Abraham Lincoln was known as a storyteller, something you could get away with in the politics of 19th-century America, back before social media made it a liability. Almost every one of the personal reminiscences of people who knew him comment on this trait one way or another. It was one of the things that made him who he was.
One of this favorite stories was that of a man being run out of town on a rail. “If it weren’t for the honor of the thing,” the man says at the end, “I’d just as soon walk.”
I thought about this story a lot yesterday, as we walked around the Wisconsin State Fair.
For those of you unfamiliar with the Wisconsin State Fair, it is pretty much what you would expect to happen when you take far too many residents of a state famous for beer consumption and concentrate them into a square-mile plot of land full of carnival rides, fried food, and livestock.
Feeding time at the human zoo, in other words.
But it was an honor to be going, because this was the State Fair debut of our 4H Drama production from May. And in the end, a good time was had by all.
Even me. Go figure!
When we won the Drama Festival in May it came with an invitation to perform at the State Fair. On the one hand, this is in fact a nice honor and very exciting for the kids. They worked very hard to achieve this and it is good to see them recognized for it. On the other hand, it meant corralling nearly two-dozen kids and their families – by definition rather high-involvement people and therefore folks with limited time to spare – into several pick-up rehearsals (because who remembers lines from three months earlier?) and then the State Fair itself. And since the tech stuff that was integral to the play could not be transferred to the stage at the State Fair, it also meant a certain amount of both re-writing the play and rejiggering what tech could be done.
So Addison and Jamie rewrote the play to accommodate the bits we couldn’t do, and Tabitha and Kim downloaded sound cues onto the iPod to take care of the bits we could, and it was good.
We showed up to the Fair at about 8:15 on Sunday morning, which is apparently what you have to do if you want to get a parking spot anywhere near the actual Fairgrounds. They had given us an Access Pass so we could drop off our props and costumes at the Youth Center – they would be transported by golf cart to the stage later – but this didn’t come with parking privileges, so we eventually found a nice spot in the lot near the north entrance to the Fairgrounds.
We made our way onto the grounds and immediately saw this:
Whether this was a typo, as I thought, or a sign that the sugar had been caffeinated, as Lauren suggested, we never found out.
We found the stage fairly quickly and set about getting ready. We worked out the sound cues with the crew there, did a quick read-through of lines, and then got into costume.
The kids actually performed three times, but for the sake of simplicity I’m going to lump the photos together here.
Once the morning performance was over we pretty much had the day to run about the Fair. Our first show was about midmorning and the last two weren’t until late afternoon, which gave us about five hours to wander about the place.
Sweet dancing monkeys on a stick, but it was packed with both people and stuff.
If an alien (ha! I kill me…) were beamed down into the Wisconsin State Fair and told to report back to her superiors as to what the culture was like, the first word in the report would probably be “hungry.” Followed shortly after by “deep-fried.” If it can be dipped in batter, wrapped in bacon, skewered onto a stick, and then deep-fried, you can find it at the Fair. And you can find it fairly easily – by my guess the longest you could walk in a straight line without running into a place trying to sell you food was about ten yards, not counting the livestock barns or the midway. There were some really great things for sale and some really awful ones, and we spent much of the day grazing our way through both.

### PROVIDED MATERIAL
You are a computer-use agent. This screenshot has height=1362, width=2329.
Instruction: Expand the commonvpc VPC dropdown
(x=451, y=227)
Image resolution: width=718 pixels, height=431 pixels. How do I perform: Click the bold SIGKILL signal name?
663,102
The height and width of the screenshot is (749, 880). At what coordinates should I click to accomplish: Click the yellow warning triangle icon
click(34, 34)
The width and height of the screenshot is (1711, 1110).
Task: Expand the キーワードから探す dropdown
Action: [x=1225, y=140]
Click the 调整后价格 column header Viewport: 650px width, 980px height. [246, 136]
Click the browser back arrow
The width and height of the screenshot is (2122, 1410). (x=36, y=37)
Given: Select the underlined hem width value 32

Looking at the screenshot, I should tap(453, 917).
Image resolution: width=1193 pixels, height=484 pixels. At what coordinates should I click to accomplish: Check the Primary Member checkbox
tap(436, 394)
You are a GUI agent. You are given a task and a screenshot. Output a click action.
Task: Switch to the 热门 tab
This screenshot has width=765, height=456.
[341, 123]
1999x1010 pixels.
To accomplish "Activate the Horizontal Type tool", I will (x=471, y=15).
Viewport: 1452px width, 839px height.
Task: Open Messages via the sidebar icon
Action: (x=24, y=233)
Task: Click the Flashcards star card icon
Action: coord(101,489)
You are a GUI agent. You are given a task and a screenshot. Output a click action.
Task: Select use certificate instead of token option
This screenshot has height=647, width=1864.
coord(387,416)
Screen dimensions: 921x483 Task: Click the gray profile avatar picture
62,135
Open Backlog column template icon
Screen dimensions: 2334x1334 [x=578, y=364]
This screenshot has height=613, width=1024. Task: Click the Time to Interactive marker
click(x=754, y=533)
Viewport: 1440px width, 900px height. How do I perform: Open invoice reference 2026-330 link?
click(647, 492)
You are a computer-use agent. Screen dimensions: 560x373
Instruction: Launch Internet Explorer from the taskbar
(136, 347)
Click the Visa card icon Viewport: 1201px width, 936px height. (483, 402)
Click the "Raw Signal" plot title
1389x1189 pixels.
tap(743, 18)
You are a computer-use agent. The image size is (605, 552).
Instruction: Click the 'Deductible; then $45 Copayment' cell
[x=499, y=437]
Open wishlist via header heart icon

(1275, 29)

### TASK INSTRUCTIONS
**a.** Rewrite the State Fair post between "We found the" and "got into costume.", inclusive, using "run-through" in place of "read-through".
**b.** According to the State Fair post, who rewrote the play to accommodate the parts that couldn't be done on the Fair stage?

### EXERCISE ANSWERS
**a.**
We found the stage fairly quickly and set about getting ready. We worked out the sound cues with the crew there, did a quick run-through of lines, and then got into costume.

**b.** Addison and Jamie